### PROMPT
Copy out the SqueezeJet introduction below word for word, from its first line to its last.

### TEXT PROVIDED
= = = = = = =

Keywords

1 Introduction

Since the impressive results of AlexNet deep convolutional neural network (DCNN) in the Image-Net Large-Scale Vision Recognition Challenge (ILSVRC) in [1], DCNN research activity has seen exponential growth with the trend being deeper architectures accompanied by higher accuracies [2, 3]. Following this trend, research in DCNN FPGA accelerators provides solutions that use high-end costly FPGA devices and aim at the datacenter rather than the mobile applications [4,5,6]. An exception to the-most-accurate-network trend in the DCNN architecture research, is SqueezeNetFootnote 1 (SqN) [7, 12], an AlexNet-level accuracy architecture which reduces dramatically the number of MACs and network parameters, requiring half of the MACs and fifty times less parameters compared to AlexNet. Even though the SqN DCNN architecture is more suitable than others for use in embedded mobile applications, it is still computationally very demanding and cannot be used in applications running on an embedded mobile processor.

The contribution of this work is the design of SqueezeJet (SqJ), a small FPGA convolutional (conv) layer accelerator for SqN, that can be used as a coprocessor to an embedded mobile processor and enable the development of mobile computer vision (CV) applications. Specifically, the SqJ design: (1) deals with the challenge of the implementation of a single accelerator for multiple conv layers with variable input arguments, (2) implements streaming input/output (I/O) interfaces which, after the initialization phase, consume and produce data pixel-by-pixelFootnote 2, (3) uses a sophisticated hardware (HW) mechanism, which mimics software (SW) pointers to the rows of a two-dimensional array, taking advantage of the spatial locality of data and minimizing unnecessary data movement, (4) presents the possibilities of high-level synthesis (HLS) design by using the Xilinx Vivado HLS (VHLS) tool, (5) is implemented on a low-end FPGA system on chip (SoC) device, the Xilinx XC7Z020, using the Xilinx SDSoC tool, and (6) it achieves 80.29% ILSVRC12 top-5 accuracy when it is used for the inference phase of SqN. To the best of the authors’ knowledge, the current work presents the first low-end FPGA SoC (XC7Z020) DCNN implementation which achieves 80.29% ILSVRC12 top-5 accuracy.

= = = = = = =

### EXCERPTED DATA
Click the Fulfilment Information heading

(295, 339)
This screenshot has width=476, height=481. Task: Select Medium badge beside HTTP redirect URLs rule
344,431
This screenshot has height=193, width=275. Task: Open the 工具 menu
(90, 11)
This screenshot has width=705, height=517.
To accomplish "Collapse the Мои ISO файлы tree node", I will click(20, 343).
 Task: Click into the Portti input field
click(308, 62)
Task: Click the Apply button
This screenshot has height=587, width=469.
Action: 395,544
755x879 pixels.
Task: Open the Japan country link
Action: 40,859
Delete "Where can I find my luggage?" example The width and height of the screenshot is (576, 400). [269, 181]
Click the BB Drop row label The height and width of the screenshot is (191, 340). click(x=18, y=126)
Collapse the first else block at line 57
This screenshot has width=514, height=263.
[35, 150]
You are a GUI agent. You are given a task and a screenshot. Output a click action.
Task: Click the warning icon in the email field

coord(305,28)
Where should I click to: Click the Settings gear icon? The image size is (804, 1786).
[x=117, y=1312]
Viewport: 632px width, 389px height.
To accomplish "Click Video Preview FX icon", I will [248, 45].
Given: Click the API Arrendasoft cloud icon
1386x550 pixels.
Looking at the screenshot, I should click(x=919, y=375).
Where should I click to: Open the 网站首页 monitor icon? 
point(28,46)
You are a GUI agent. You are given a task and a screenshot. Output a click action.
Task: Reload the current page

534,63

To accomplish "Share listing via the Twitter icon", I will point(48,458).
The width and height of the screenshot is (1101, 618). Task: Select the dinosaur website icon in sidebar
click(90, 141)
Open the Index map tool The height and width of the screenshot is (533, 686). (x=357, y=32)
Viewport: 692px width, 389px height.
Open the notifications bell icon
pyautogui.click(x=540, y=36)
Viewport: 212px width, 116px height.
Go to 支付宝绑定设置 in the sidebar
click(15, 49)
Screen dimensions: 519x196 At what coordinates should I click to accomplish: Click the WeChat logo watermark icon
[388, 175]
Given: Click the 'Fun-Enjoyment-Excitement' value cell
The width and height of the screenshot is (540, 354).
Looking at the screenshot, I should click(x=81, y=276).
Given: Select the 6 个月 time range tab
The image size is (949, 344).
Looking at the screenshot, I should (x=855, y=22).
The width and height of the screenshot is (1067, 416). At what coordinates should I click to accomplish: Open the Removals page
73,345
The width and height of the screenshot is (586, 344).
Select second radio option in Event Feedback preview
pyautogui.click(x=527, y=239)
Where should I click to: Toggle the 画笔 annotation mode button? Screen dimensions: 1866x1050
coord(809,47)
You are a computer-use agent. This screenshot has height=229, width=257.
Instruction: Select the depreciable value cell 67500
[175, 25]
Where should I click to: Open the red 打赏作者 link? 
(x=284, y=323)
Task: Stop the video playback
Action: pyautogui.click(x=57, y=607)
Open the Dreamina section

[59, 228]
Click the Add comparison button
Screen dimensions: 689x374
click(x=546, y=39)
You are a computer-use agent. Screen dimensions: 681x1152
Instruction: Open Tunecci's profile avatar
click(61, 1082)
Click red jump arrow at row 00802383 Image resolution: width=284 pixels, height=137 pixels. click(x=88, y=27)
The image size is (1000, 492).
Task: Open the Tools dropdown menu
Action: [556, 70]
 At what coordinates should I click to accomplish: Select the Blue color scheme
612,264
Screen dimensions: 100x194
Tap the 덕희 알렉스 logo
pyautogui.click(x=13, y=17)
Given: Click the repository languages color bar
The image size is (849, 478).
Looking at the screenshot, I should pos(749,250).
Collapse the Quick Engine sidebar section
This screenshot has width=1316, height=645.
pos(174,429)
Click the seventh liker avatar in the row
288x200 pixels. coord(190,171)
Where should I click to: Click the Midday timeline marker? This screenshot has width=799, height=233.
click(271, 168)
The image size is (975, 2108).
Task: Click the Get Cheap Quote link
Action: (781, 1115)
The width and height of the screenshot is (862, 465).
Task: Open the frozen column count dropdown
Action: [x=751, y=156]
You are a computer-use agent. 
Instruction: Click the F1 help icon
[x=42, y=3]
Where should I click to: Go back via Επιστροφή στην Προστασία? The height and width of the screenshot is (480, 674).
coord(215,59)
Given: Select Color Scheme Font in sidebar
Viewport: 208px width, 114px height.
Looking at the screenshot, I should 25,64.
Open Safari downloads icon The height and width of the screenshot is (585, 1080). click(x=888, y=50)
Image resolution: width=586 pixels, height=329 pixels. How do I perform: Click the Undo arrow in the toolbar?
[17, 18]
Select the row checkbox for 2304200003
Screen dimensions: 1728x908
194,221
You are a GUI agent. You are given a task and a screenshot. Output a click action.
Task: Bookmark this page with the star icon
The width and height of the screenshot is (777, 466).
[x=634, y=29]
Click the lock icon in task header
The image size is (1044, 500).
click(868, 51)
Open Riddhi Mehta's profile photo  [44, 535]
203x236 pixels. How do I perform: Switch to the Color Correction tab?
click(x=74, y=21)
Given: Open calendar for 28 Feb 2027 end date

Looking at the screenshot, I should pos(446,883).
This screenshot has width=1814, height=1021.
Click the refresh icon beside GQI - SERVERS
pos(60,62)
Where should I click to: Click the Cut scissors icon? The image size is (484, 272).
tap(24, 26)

= = = = = = =

### WORKED ANSWER
Keywords

1 Introduction

Since the impressive results of AlexNet deep convolutional neural network (DCNN) in the Image-Net Large-Scale Vision Recognition Challenge (ILSVRC) in [1], DCNN research activity has seen exponential growth with the trend being deeper architectures accompanied by higher accuracies [2, 3]. Following this trend, research in DCNN FPGA accelerators provides solutions that use high-end costly FPGA devices and aim at the datacenter rather than the mobile applications [4,5,6]. An exception to the-most-accurate-network trend in the DCNN architecture research, is SqueezeNetFootnote 1 (SqN) [7, 12], an AlexNet-level accuracy architecture which reduces dramatically the number of MACs and network parameters, requiring half of the MACs and fifty times less parameters compared to AlexNet. Even though the SqN DCNN architecture is more suitable than others for use in embedded mobile applications, it is still computationally very demanding and cannot be used in applications running on an embedded mobile processor.

The contribution of this work is the design of SqueezeJet (SqJ), a small FPGA convolutional (conv) layer accelerator for SqN, that can be used as a coprocessor to an embedded mobile processor and enable the development of mobile computer vision (CV) applications. Specifically, the SqJ design: (1) deals with the challenge of the implementation of a single accelerator for multiple conv layers with variable input arguments, (2) implements streaming input/output (I/O) interfaces which, after the initialization phase, consume and produce data pixel-by-pixelFootnote 2, (3) uses a sophisticated hardware (HW) mechanism, which mimics software (SW) pointers to the rows of a two-dimensional array, taking advantage of the spatial locality of data and minimizing unnecessary data movement, (4) presents the possibilities of high-level synthesis (HLS) design by using the Xilinx Vivado HLS (VHLS) tool, (5) is implemented on a low-end FPGA system on chip (SoC) device, the Xilinx XC7Z020, using the Xilinx SDSoC tool, and (6) it achieves 80.29% ILSVRC12 top-5 accuracy when it is used for the inference phase of SqN. To the best of the authors’ knowledge, the current work presents the first low-end FPGA SoC (XC7Z020) DCNN implementation which achieves 80.29% ILSVRC12 top-5 accuracy.